When you risk your life to do the same then you should be allowed to have a greater voice in this.'

Oh aren't we a bundle of womanly power over here!

'Additionally, she has almost certainly sacrificed other aspects of her life to properly care for her child. The male partner intensifies his connection to work, as part of his response to the birth of a child.'

ie, the 'absent father'? Somebody has to pay the bills, and how much harder is it to sacrifice time with your children in order to feed them. You women seem to think that because men do this, it's just they don't love their kids as much.

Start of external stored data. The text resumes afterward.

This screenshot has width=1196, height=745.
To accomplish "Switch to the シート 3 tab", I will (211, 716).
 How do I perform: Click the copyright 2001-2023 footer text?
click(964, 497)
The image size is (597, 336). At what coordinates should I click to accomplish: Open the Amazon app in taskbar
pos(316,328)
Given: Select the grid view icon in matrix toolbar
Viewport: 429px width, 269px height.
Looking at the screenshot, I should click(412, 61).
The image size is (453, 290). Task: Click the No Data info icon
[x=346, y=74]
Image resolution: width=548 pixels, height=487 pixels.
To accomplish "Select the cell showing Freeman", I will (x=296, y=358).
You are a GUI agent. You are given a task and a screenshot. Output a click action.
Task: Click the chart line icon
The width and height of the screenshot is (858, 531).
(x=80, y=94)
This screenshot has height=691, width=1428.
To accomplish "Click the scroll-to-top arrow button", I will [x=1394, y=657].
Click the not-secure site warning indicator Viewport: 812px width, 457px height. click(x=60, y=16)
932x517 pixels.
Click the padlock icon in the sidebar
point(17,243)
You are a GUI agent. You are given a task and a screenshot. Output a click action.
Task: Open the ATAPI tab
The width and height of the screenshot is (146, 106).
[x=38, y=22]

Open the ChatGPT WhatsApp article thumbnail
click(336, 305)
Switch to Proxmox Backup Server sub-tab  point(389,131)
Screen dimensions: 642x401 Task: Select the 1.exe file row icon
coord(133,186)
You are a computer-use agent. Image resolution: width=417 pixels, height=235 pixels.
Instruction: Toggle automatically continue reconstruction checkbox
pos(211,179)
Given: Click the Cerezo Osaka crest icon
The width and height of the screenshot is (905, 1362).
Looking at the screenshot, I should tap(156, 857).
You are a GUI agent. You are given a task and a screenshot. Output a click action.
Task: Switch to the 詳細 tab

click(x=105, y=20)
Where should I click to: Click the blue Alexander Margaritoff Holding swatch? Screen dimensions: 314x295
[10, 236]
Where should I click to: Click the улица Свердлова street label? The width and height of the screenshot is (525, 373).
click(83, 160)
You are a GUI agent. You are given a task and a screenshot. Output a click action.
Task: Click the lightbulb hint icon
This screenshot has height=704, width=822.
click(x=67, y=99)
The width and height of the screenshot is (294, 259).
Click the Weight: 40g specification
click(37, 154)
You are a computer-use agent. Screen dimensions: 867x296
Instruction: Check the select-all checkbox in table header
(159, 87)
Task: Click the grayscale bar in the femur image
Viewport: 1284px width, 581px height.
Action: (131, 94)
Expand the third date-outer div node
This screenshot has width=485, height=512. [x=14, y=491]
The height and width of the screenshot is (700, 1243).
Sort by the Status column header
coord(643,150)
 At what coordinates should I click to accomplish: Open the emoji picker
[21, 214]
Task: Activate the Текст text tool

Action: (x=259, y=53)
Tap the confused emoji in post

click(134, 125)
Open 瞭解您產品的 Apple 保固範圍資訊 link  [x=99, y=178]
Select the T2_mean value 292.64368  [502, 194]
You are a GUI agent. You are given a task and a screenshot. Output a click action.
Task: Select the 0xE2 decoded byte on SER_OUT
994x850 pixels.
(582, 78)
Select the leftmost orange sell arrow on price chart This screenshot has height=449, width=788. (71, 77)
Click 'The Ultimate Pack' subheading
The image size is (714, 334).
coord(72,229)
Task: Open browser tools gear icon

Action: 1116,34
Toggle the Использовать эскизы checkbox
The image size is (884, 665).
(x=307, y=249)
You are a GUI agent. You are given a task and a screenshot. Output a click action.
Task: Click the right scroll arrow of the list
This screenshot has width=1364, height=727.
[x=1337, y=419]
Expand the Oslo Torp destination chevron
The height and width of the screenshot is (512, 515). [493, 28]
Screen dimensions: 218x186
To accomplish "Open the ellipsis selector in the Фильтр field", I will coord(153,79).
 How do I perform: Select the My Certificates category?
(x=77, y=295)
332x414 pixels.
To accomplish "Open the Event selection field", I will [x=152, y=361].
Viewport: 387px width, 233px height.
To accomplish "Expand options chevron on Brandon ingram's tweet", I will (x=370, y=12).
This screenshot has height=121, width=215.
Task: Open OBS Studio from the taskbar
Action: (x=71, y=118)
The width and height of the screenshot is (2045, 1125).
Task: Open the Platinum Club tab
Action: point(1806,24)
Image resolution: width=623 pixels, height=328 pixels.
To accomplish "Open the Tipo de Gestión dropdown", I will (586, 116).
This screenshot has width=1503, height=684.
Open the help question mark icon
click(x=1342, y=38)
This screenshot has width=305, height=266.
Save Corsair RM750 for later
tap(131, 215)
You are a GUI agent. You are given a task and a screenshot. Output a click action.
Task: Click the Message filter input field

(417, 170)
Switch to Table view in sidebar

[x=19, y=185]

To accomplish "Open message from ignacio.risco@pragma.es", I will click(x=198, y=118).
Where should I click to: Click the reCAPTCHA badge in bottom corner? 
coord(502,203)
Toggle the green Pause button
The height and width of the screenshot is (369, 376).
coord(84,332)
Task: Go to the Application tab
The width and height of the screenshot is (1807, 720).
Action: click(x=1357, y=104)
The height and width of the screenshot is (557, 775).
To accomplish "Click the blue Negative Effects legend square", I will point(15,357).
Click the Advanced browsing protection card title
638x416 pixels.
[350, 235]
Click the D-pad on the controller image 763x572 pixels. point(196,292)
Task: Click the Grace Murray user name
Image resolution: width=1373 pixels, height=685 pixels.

I think many women think like AbuseVictim. They think kids are really the mother's property, always, and the father is just an optional extra, a mere side show. Unless we're talking about money, then the father suddenly has full responsibility. You cant have it both ways.

Fathers work and provide because they love the kids. Then the marriage breaks up, and you women seem shocked he still loves his kids and wants to see them. It's just so convenient when 'the best thing for the kids' ties up so nicely with the wants of the mother.

See, it's not that he didn't mind seeing them only on weekends, it was just that's all he could afford after working to pay for them. When the marriage breaks up maybe he realises he was just a wallet in the family make-up, and is even more keen to see them.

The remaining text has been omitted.